Document passage START

Strain MUSC 149^T was observed to grow well on ISP 2, ISP 3, ISP 5, ISP 6, ISP 7 agar, actinomycetes isolation agar, starch casein agar, and nutrient agar after 7–14 days at 28°C, and to grow poorly on Streptomyces agar, and did not grow on ISP 4 medium. The colors of the aerial and substrate mycelium were media-dependent (Supplementary Table S1). The morphological observation of a 15-day-old culture grown on ISP 2 agar revealed a smooth spore surface and abundant growth of both aerial and vegetative hyphae, which were well developed and not fragmented. These morphological features are consistent with grouping of the strain to the genus Streptomyces (Williams et al., 1989). Growth occurred at pH 5.0–8.0 (optimum pH 6.0–7.0), with 0–4% NaCl tolerance (optimum 0–2%) and at 24–36°C (optimum 28–32°C). Cells were found to be positive for catalase but negative for both melanoid pigment production and hemolytic activity. Hydrolysis of carboxymethylcellulose was found to be positive, but negative for hydrolysis of casein, chitin, soluble starch, tributyrin (lipase), and xylan. Strain MUSC 149^T can be differentiated from closely related members of the genus Streptomyces using a range of phenotypic properties (Table 1). In chemical sensitivity assays, cells are resistant to aztreonam, D-serine, fusidic acid, guanine HCl, lincomycin, lithium chloride, minocycline, nalidixic acid, niaproof 4, potassium tellurite, rifamycin RV, sodium bromate, sodium butyrate, 1% sodium lactate, tetrazolium blue, tetrazolium violet, troleandomycin, and vancomycin.

Table 1.

Differentiation characteristics of strain MUSC 149^T and type strains of phylogenetically closely related species of the genus Streptomyces.

Characteristics	1	2	3	4
Morphology (on ISP 2)
Color of aerial mycelium	Pale yellow	Grayish yellow	Yellowish white	Light greenish yellow
Color of substrate mycelium	Grayish yellow	Grayish yellow	Pale orange yellow	Grayish yellow
Growth at
24°C	(+)	+	+	(+)
36°C	(+)	(+)	(+)	+
pH 5	(+)	(+)	(+)γ	(+)
pH 8	(+)	+	(+)γ	(+)
4% NaCl	(+)	+	(+)γ	(+)

Document passage END

Instructions for the task — Print the part of the strain MUSC 149^T description that opens with the words containing "Differentiation characteristics of" and closes with "Morphology (on ISP 2)", copied exactly.

Supplied data START

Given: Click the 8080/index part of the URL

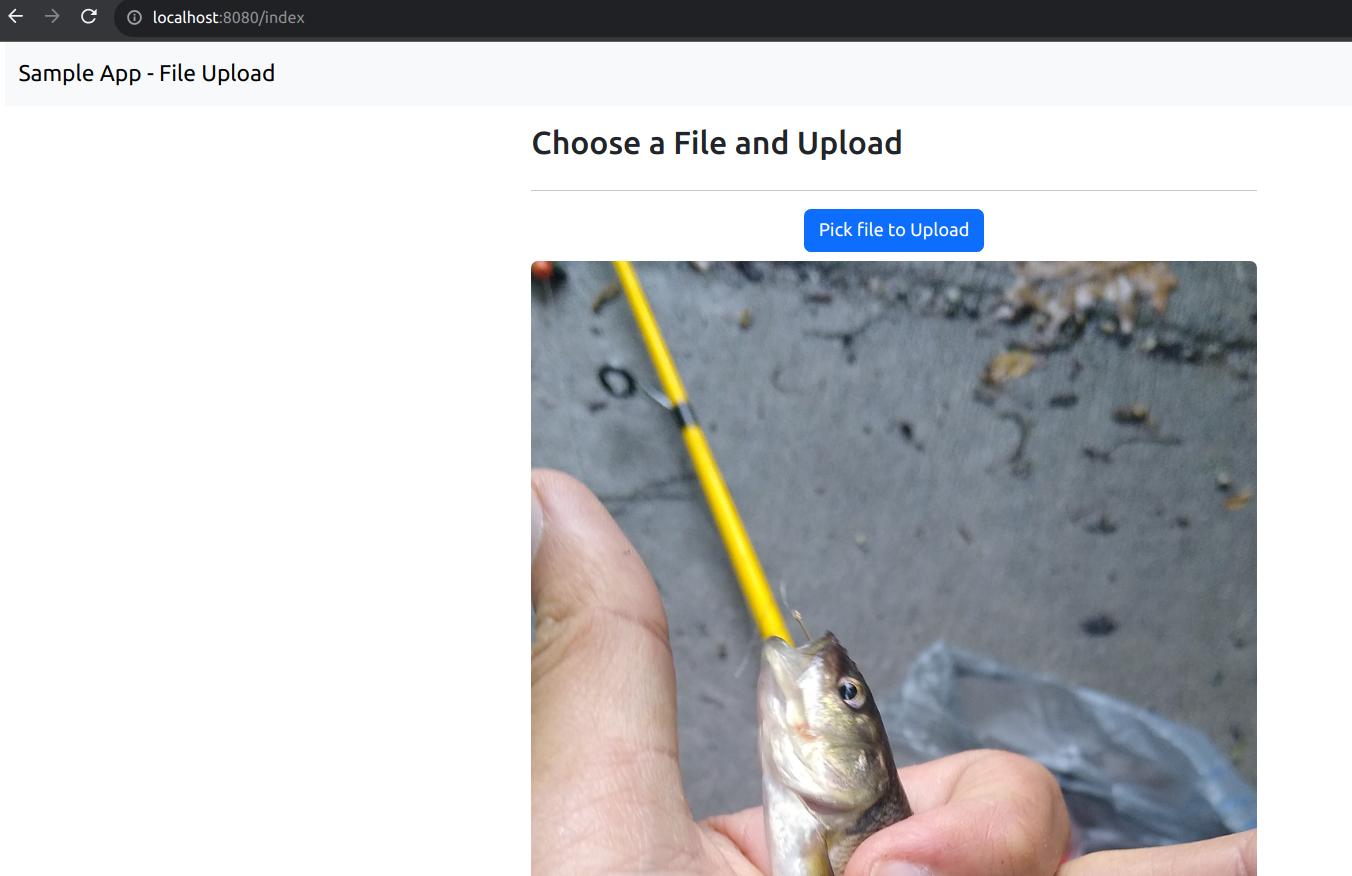Looking at the screenshot, I should coord(265,17).
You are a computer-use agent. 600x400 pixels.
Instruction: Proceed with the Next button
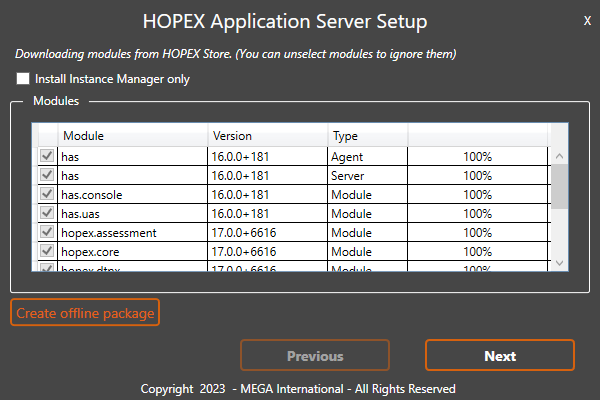tap(500, 356)
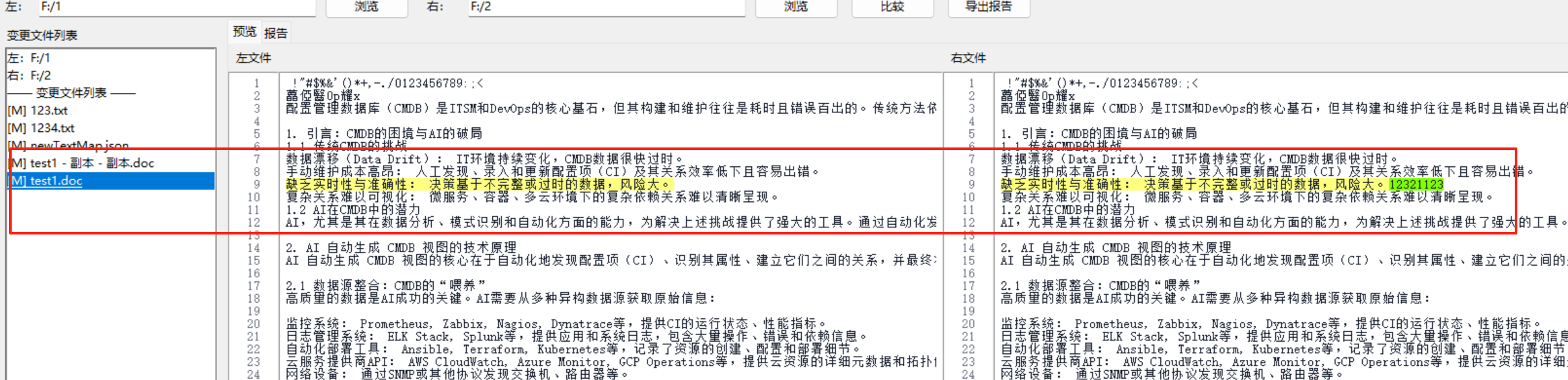The width and height of the screenshot is (1568, 380).
Task: Click line 5 引言 heading in right file
Action: (x=1098, y=134)
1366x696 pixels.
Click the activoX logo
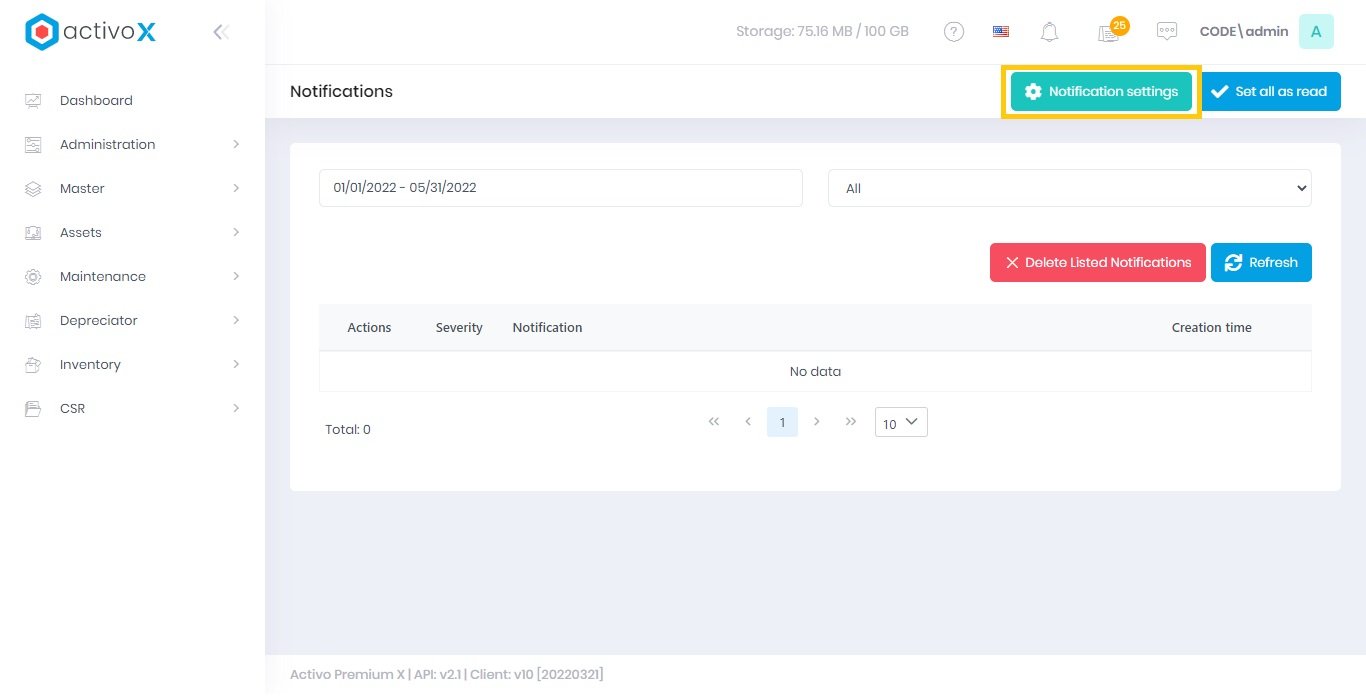point(91,32)
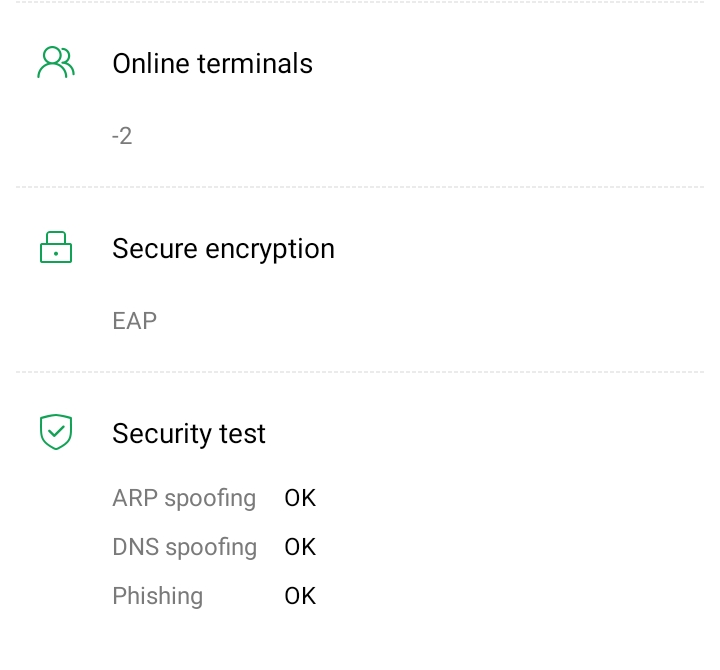Select the Phishing label
Screen dimensions: 720x670
pyautogui.click(x=157, y=596)
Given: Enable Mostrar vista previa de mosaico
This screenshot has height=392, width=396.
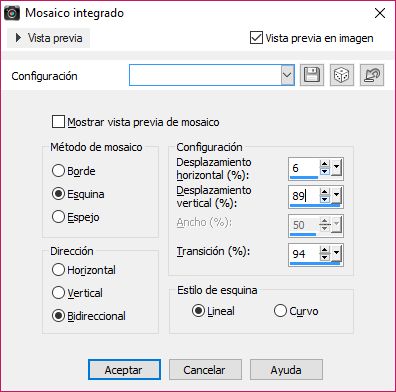Looking at the screenshot, I should click(x=58, y=122).
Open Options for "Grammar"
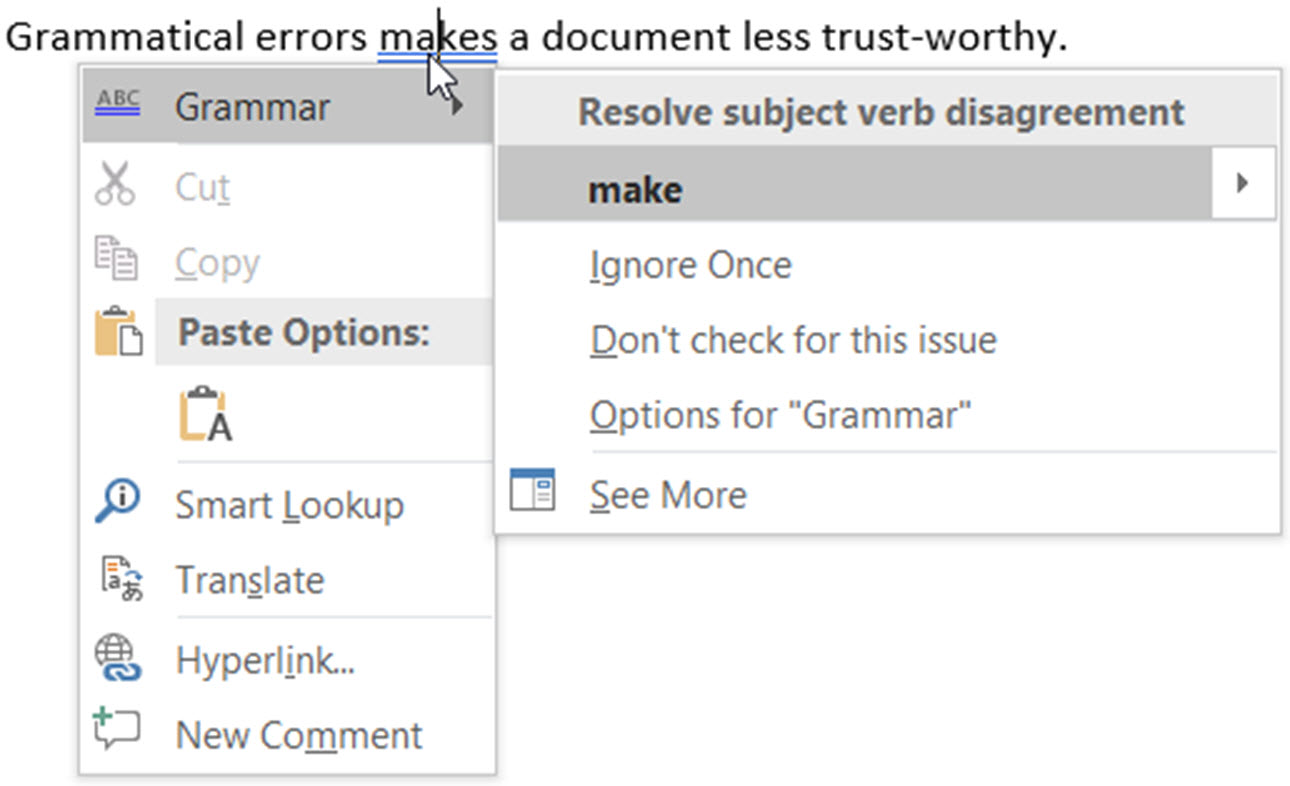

Supplied data END

Solution for this problem —
Differentiation characteristics of strain MUSC 149^T and type strains of phylogenetically closely related species of the genus Streptomyces.

Characteristics	1	2	3	4
Morphology (on ISP 2)